#### [Selected extract]
○ ○ ○ ○ ○ ○ ○

# 7d VS 70d



## GrantB5 (Nov 6, 2011)

Hey guys.

Had a 500d before had a bit of fun with it but was very basic and it didn't have an external mic output which I really wanted, it could be done if you took the camera apart etc but this was just not for me.

Basically I will be doing a lot of filming, bit of car product testing, stuff for a charity filming group of youths and interviewing them, singers, have a crack at some basic music videos etc.

But I will also be taking pictures, more so of cars, but I want to get in to some wedding and studio stuff eventually.

I know ideally a full frame camera is ideal but if I go full frame I want a 5d mkiii. But that can wait for now, some point next year I want a 70-200 f2.8 lens.

I have been reading reviews that the 70d is pretty much a newer version of the 7d, some aspects lean towards the 7d some towards the 70d. One thing that really appeals to me is the fact of the pullout viewfinder on the 70d. On the other hand 7d films at 8fps as 70d is 7fps..

Just wondered if anyone could give any feedback if they have used both etc wether the 7d is really worth the extra 200 / 300 pounds.

I know there are people on here handy with a camera :wave:


----------



## Derekh929 (Aug 28, 2011)

○ ○ ○ ○ ○ ○ ○

#### [Listed entries]
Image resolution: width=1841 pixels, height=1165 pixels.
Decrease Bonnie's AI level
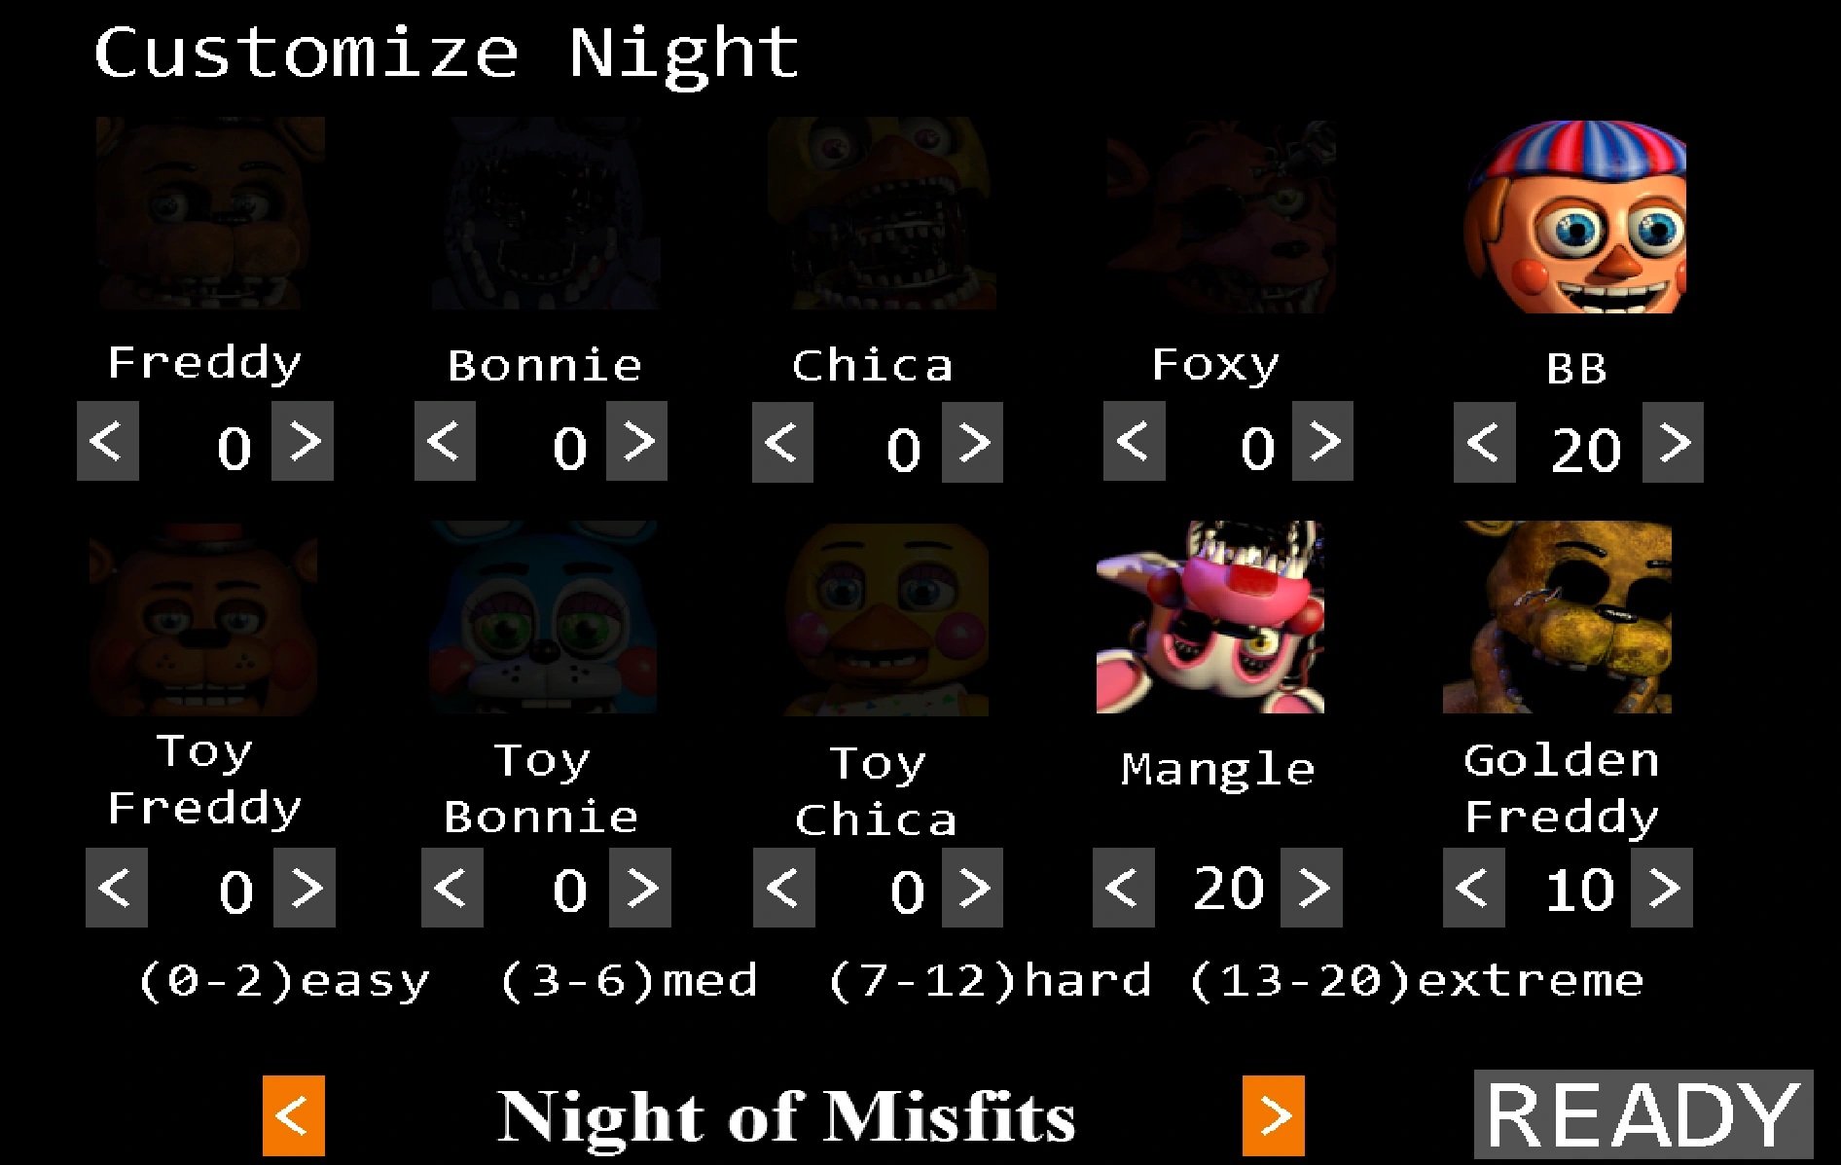point(445,441)
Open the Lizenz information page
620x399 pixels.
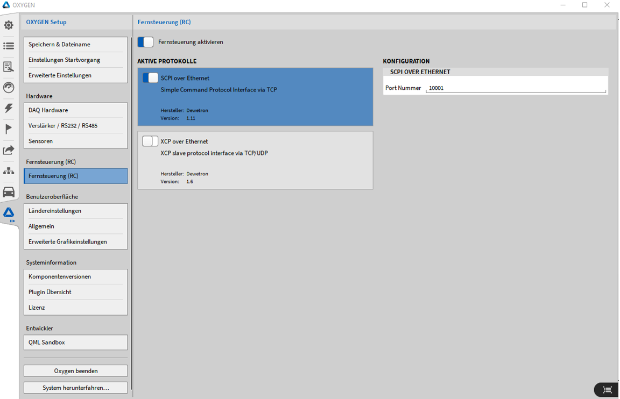coord(76,308)
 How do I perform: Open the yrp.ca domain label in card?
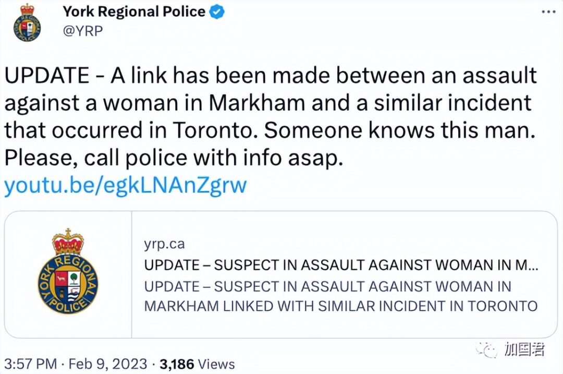(x=164, y=244)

○ ○ ○ ○ ○ ○ ○

Repeat word for word the part of the 7d vs 70d thread starting with "I know ideally" and going on through "(Aug 28, 2011)".

#### [Full solution]
I know ideally a full frame camera is ideal but if I go full frame I want a 5d mkiii. But that can wait for now, some point next year I want a 70-200 f2.8 lens.

I have been reading reviews that the 70d is pretty much a newer version of the 7d, some aspects lean towards the 7d some towards the 70d. One thing that really appeals to me is the fact of the pullout viewfinder on the 70d. On the other hand 7d films at 8fps as 70d is 7fps..

Just wondered if anyone could give any feedback if they have used both etc wether the 7d is really worth the extra 200 / 300 pounds.

I know there are people on here handy with a camera :wave:


----------



## Derekh929 (Aug 28, 2011)